I know I’ll be swayed if I don’t think of something fast.  He swayed my paint color choices and we both regretted it.  You can paint over walls, which I have done three times now in some rooms.  You can’t so easily correct bad carpet choices.

“Every time I listen to you,” I say, “it’s wrong.”

I assumed Charlie would reply.  I’m sure I didn’t say it as nice as I could.  My mind was still full of the image of him just pantomiming carpet peeing.  I couldn’t find nice words.

“You’re right.”

Don’t you love hearing that phrase?  I took it and ran with it.  I got as far from the Berber display as I could.  I found a textured carpet which looked good with my paint yet wasn’t so yellowy.

“What do you think?”

“I don’t know,” Charlie said.  “It still looks like pee-pee, but the General does have that problem when she gets excited.”

I put the carpet sample down.  No pee-pee.

“How are you doing here?”  the carpet clerk asked.  If she’d asked a few minutes ago, I would have gone with the pee-pee carpet.  I want to get this over with before they all start looking the same.  I’m easily confused.  Carpet is so much harder than paint.

“I’ll come find you,” I tell her.  “It might be minutes – it might be hours.”

I find another textured carpet I like even better.  It’s not Berber and Charlie isn’t complaining.  It isn’t yellow.  I pick it up and look around for the carpet clerk.  

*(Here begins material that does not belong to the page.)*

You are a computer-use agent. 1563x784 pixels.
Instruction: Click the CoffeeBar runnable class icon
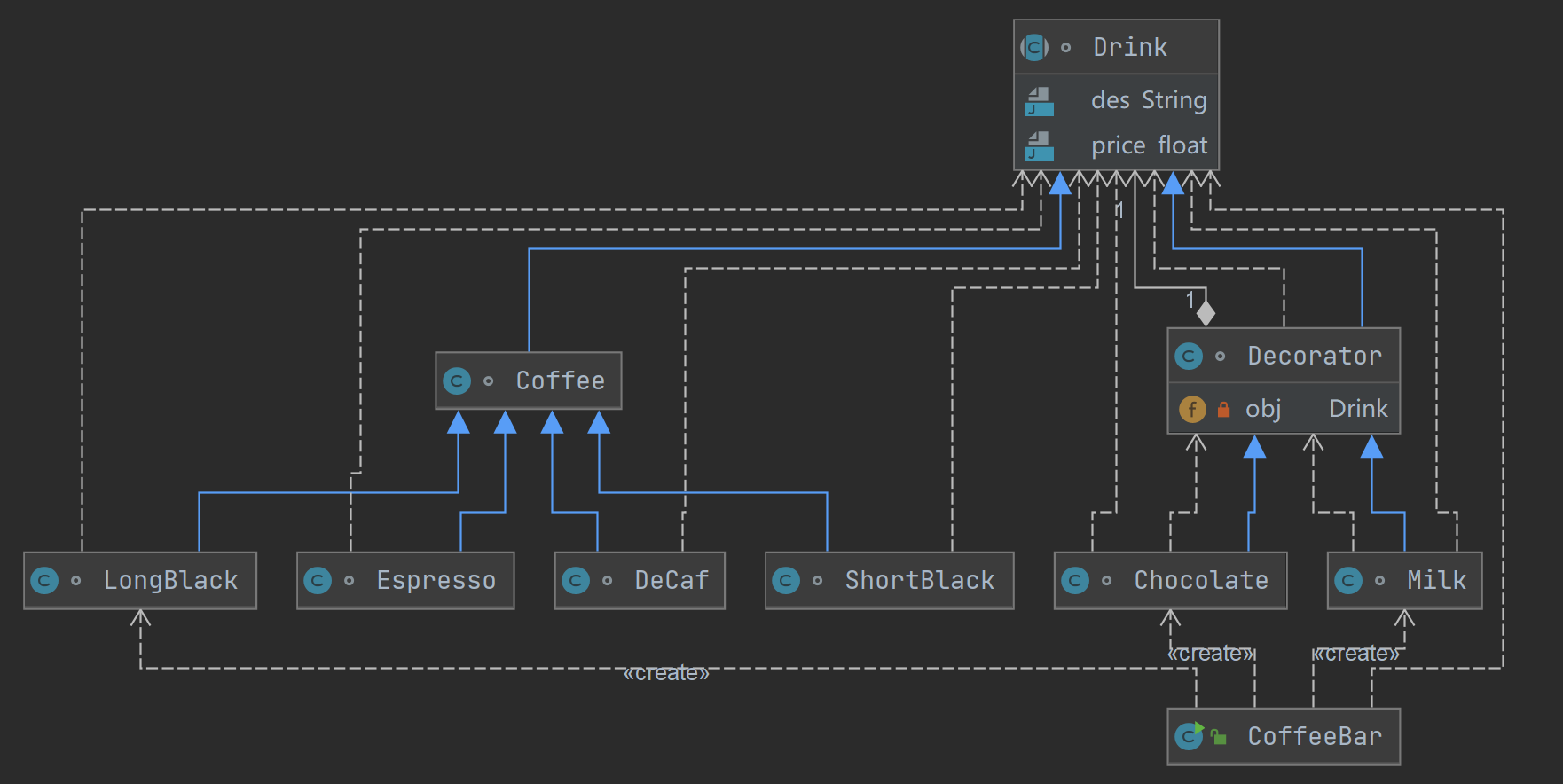coord(1189,736)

While looking around, I happen to notice yet another carpet I like even better.  It’s under a display I didn’t see before.  It’s called textured Berber: something for both Charlie and me.  I love a compromise.  I notice it’s $2 cheaper and more durable than any of my other choices.  

“What do you think?”

“I was thinking about what you said,” Charlie says, “so I’m not saying anything.  I think we should get the same carpet that’s in the big-ass honkin’ truck.  It’s nicer in there than in any part of our house.”

I pull out the sample and look at the name.  Carpet isn’t named for food, for obvious reasons, but this particular name might work for me regardless.  It’s called Crown Molding.  Since we’ve skimped on adding this particular feature, we can get this carpet and yet still say we have crown molding.
 
Almost immediately, the carpet clerk appears right in front of me, smiling.  “That’s a good one,” she says.  “Cheap, too.”

“Perfect timing,” I say.  “If you had come earlier or later, who knows what we’d end up with.”

I sat at the carpet clerk’s desk and answered the hundred and fifty or so questions she had before I could be excused and stop thinking about carpet.  I was alone, as Charlie made some excuse to run off in the opposite direction as fast as he could.  Both of us have a fear of sitting at desks, answering questions, and filling out paperwork.

“Oh!” the clerk says.  “One thing I must warn you about.  If you’re planning on pulling up your old carpet yourself, there’s a terrible thing you must know.”

I already told her we pulled up most of the carpet two years ago when we were straightening out walls.  We’d have the skaters pull up the little bit that’s left.  They’re getting low on deck and wheel money.  I want to spread what’s left of my home equity around.

“I can’t emphasize this enough,” she says.  “Please be very, very careful when you remove the carpet.  There are these things called tack strips.  You don’t want to get anywhere near those.  Ow!  The thought of them exposed hurts me.”

“Yeah,” I said.  “We’ve been living with those still in the living room.  They aren’t the worst, if you ask me.  It’s those little staples you can’t get out.  They’re so random.  You can’t see them.”

“What kind of place do you live in?”

I thought it best not to answer her.  I didn’t want to admit what I’m doing to my kids.  I’d have to think about what they’re doing to us.